El libro perdido de Enki
El libro perdido de Enki Después de días de caos, las aguas comenzaron a retirarse. Ziusudra y su arca se posaron en la cima de una montaña. Cuando salió y ofreció sacrificios a los dioses, Enlil, al descubrir que algunos humanos habían sobrevivido, se enfureció. Pero Enki intervino, argumentando que la humanidad había demostrado ser digna de continuar.
Los Anunnaki, viendo que la Tierra había cambiado para siempre, decidieron otorgar a los humanos el derecho a reconstruir su civilización. Se establecieron nuevas ciudades y se delegó el conocimiento a ciertos linajes humanos. Sin embargo, la era del dominio directo de los dioses en la Tierra estaba llegando a su fin.
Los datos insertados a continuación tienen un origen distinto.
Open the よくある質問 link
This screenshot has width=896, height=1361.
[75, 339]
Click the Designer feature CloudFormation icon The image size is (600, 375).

Tras la devastación del Diluvio, la Tierra quedó irreconocible. Los mares habían cambiado su curso, las ciudades antiguas yacían bajo el agua o sepultadas bajo el lodo, y los pocos humanos sobrevivientes vagaban sin rumbo. Sin embargo, la misión de los Anunnaki no había concluido. La humanidad debía ser guiada una vez más, y los dioses restantes se dispusieron a reconstruir la civilización, esta vez con un nuevo orden.